## Problem statement
Your copy starts at the line containing "Screen dimensions: 536x392" and ends at the last line of the material below. Reproduce those lines exactly, with no pictures.

━━ Material provided ━━

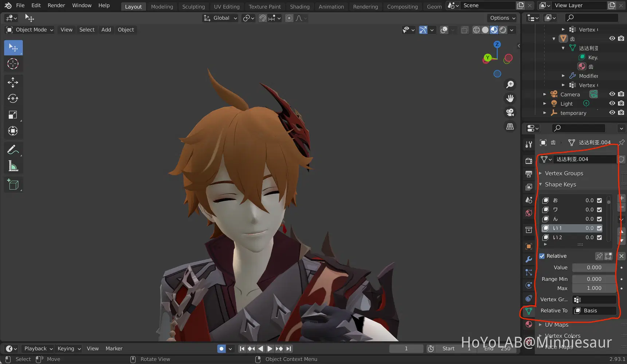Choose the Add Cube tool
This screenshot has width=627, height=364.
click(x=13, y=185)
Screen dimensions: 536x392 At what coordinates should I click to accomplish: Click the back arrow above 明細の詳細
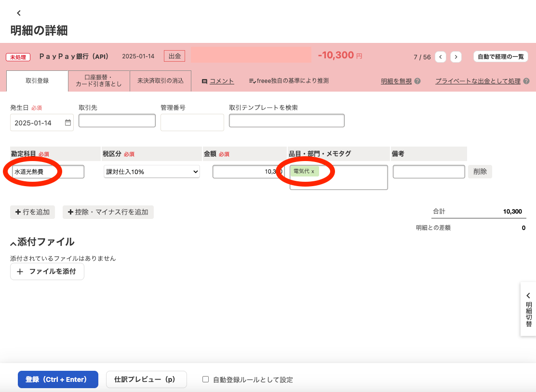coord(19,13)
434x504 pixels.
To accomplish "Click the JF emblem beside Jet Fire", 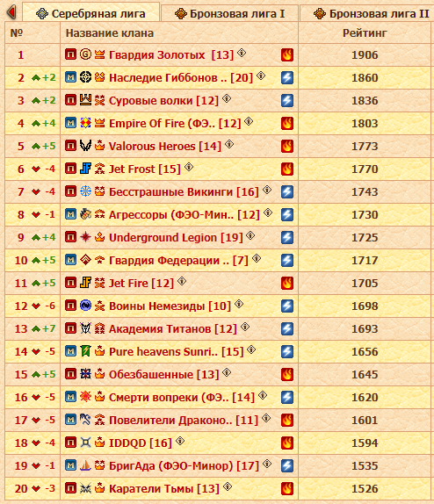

━━━

## Response box
Screen dimensions: 536x392 At what coordinates should I click to accomplish: Click the back arrow above 明細の詳細
coord(19,13)
434x504 pixels.
To accomplish "Click the JF emblem beside Jet Fire", 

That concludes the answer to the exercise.